Cities with these extreme circumstances should screen SWAT applicants like the Los Angeles Special Enforcement Bureau.  In a January 25, 2000 On the Inside Discovery report, of the 9,000 deputies that comprise the LAPD, only a few that can distinguish between good and bad and possess extraordinary maturity are selected.


All communities can be improved by the growing trend towards community policing.  The US Department of Justice has even created a Community Oriented Policing Service also known as COPS that defines community policing as greater police contact with their respective neighborhoods.  The American Prospect February 1999 advocates creating a nonprofit law firm that would develop a database of citizen complaints from which educational workshops could be formed.

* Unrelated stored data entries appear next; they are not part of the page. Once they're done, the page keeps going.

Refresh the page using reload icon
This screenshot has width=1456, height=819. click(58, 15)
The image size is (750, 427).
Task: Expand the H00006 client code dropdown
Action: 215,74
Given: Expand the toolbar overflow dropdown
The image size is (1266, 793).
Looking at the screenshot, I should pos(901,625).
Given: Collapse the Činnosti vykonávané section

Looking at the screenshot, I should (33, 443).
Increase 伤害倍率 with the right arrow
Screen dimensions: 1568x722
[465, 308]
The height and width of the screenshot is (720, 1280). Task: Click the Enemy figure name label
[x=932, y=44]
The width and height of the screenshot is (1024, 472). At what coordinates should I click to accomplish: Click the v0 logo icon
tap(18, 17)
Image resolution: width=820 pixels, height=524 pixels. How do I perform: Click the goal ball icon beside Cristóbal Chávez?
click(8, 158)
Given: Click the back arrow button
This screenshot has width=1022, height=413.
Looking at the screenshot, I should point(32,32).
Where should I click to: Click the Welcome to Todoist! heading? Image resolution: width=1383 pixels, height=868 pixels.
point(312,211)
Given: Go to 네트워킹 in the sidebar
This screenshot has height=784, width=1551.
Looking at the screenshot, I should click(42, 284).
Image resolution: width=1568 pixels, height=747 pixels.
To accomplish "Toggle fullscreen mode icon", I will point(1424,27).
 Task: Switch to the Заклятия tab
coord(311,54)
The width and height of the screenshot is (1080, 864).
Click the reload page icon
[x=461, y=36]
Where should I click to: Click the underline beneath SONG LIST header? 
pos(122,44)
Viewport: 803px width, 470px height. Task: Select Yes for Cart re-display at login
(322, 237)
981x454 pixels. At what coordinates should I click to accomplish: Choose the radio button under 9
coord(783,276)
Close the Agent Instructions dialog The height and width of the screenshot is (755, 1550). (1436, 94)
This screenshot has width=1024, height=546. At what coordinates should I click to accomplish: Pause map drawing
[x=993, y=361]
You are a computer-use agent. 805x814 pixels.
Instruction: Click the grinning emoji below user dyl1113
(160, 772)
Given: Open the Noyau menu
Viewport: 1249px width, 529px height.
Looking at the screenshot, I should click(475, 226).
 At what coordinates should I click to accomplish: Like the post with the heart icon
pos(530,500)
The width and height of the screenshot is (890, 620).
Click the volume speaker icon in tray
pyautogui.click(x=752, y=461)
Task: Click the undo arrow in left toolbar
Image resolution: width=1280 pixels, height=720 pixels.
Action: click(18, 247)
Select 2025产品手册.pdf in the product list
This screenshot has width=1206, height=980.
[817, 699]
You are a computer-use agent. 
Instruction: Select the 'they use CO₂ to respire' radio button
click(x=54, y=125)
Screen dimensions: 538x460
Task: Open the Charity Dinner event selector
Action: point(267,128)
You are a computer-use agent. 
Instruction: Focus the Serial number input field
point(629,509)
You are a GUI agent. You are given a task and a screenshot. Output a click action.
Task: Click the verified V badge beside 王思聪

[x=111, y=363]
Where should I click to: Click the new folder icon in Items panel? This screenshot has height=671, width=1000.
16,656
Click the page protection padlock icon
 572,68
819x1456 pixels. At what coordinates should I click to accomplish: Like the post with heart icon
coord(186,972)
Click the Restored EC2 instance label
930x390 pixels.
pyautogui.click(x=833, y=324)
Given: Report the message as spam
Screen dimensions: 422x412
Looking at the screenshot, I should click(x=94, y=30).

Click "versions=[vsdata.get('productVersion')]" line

The results of these programs have been promising. The New York Times, March 1, 1999 reported that New Haven, Connecticut brought their crime rate dramatically down in the last five years not by expanding their SWAT team role but specifically rejecting it.  Other cities that have reduced their SWAT team activity include Dallas and Seattle.


Because an integral component of community policing is citizen participation, you must assist your local law enforcement department in creating a community-policing program.  According to The Nation, May 31, 1999, 30,000 SWAT units still remain in existence and their use has increased by 538 percent since 1980 so encourage beat community meetings where these issues can be addressed.  Beat meetings occur monthly and allow residents to discuss community problems with their local beat officer.  Above all, don’t wait and be silent because once the paramilitary forces “invade” your town it may be too late.


The Albuquerque SWAT team was “done way with” but not until it had taken the lives of Larry Harper and 10 other innocent victims. Today, we have heard of SWAT teams' disastrous consequences caused by the growing militerazation of our police departments and their inappropriate training and deployment.  We are now armed with ways to provide our communities with truly effective protection.  Police officers are acting in our best interest so they must be informed that their current SWAT team practices are targeting us as the bad guys.  Now the Albuquerque police chief believes “a successful intervention for us is one where nobody gets killed.”